In the same week, France blocked Coca Cola's bid for Pernod Ricard's Orangina brand. The authorities and cornered management of these companies think they are doing their economies a favour by throwing lifelines to such floundering giants but the fallout has hit the euro badly. And unlike the boards of Mannesmann and Holzmann, the European Central Bank seems to care little that euro parity with the dollar looms once more.
ECB board member Domino Solans said categorically that the ECB would not intervene to support the currency. If it hadn't been Thanksgiving the euro would have been on the floor in moments. ECB president Wim Duisenberg is also unconcerned. The currency received more support from Japan's top finance man Haruhiko Kuroda, whose attempt to talk it up to help cover exposed Japanese institutional investors also failed.

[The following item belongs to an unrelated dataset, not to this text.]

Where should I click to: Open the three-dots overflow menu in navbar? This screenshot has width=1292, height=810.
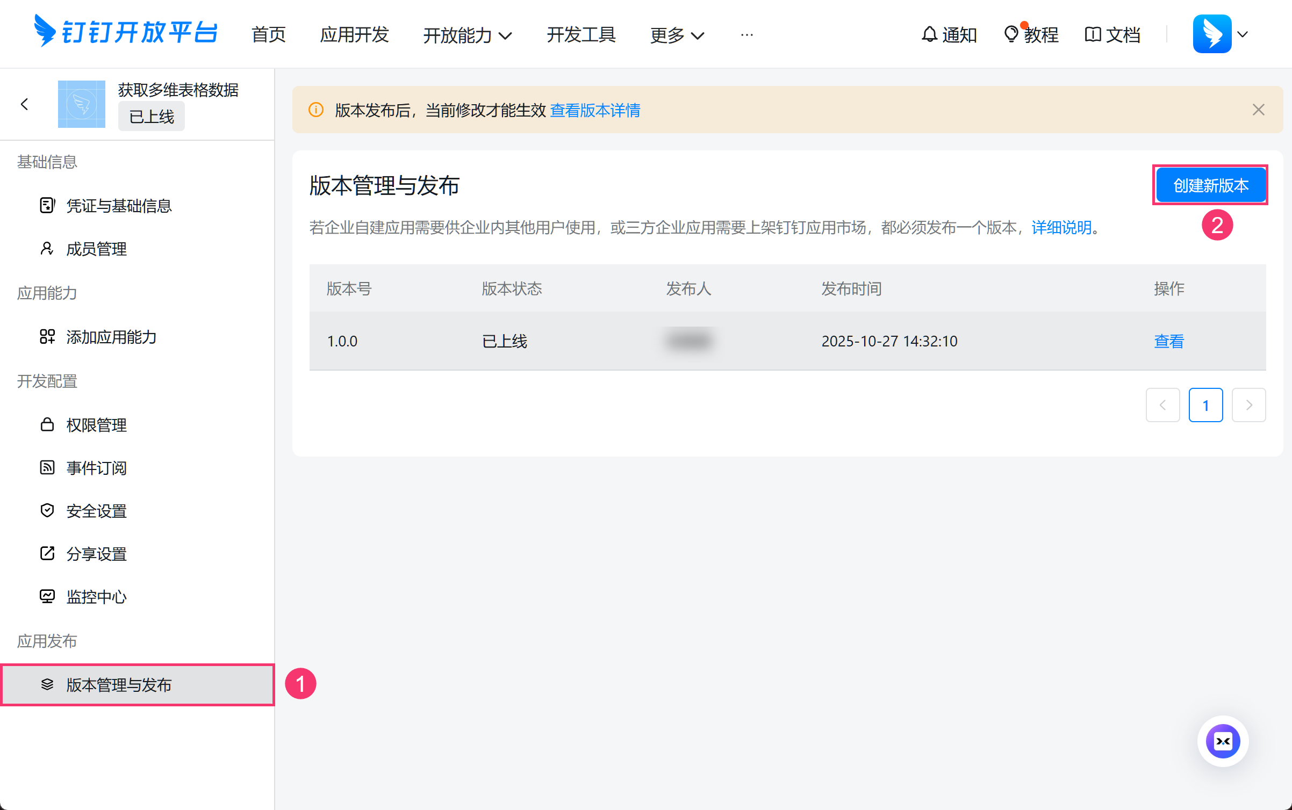pyautogui.click(x=747, y=35)
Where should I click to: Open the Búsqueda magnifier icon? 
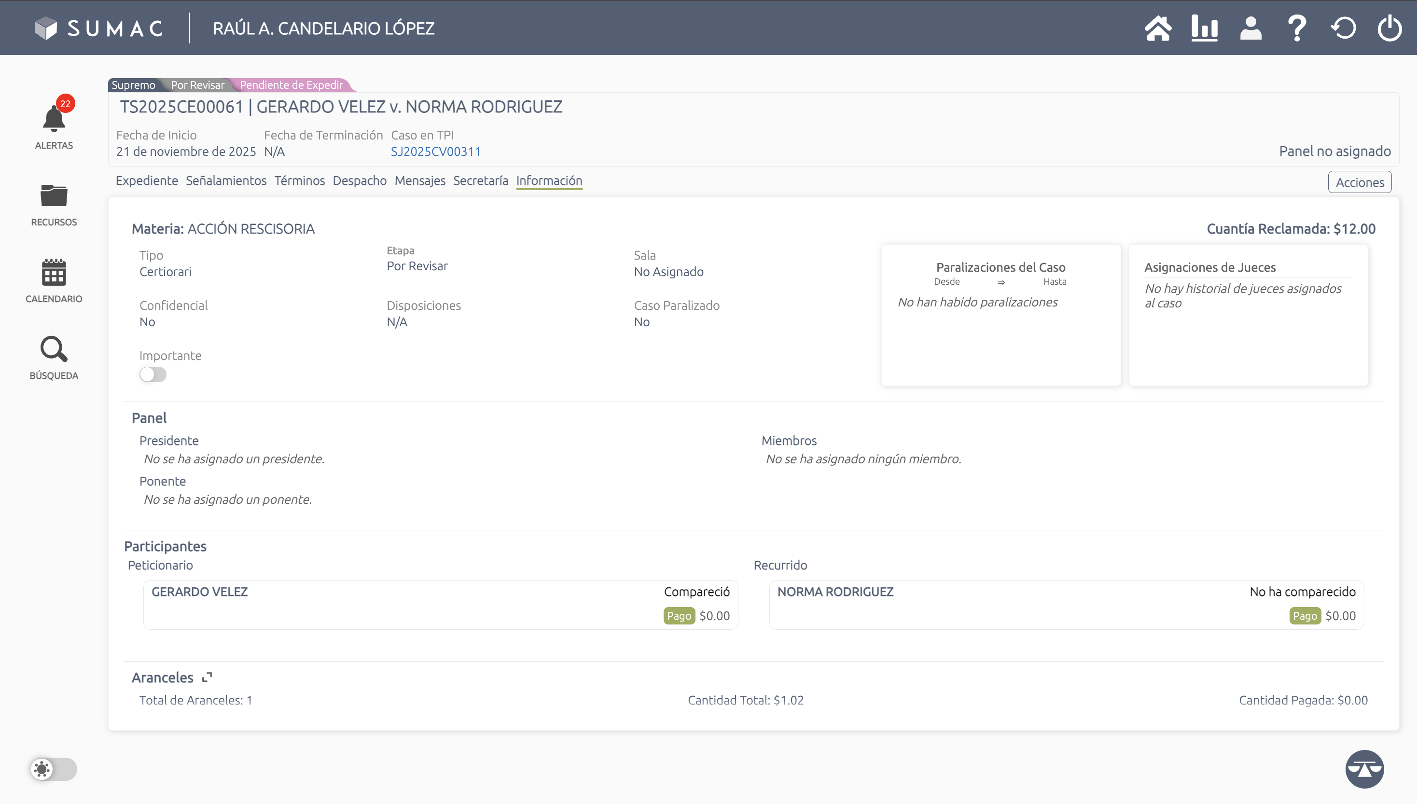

Bundesbank veteran Otmar Issing, now ECB chief economist, tried to redirect investors' focus to the growth story rather than the euro slide. Central bankers, he added helpfully, should try to keep markets guessing. But it is the market that has the euro on the run. Even worse, nervous European investors are sending their assets to more grown-up markets such as the US and, yes, even Japan. Europe is still a great story. The market could still see a bull run in the new Millennium but only if the stockmen don't shoot the beast in the foot.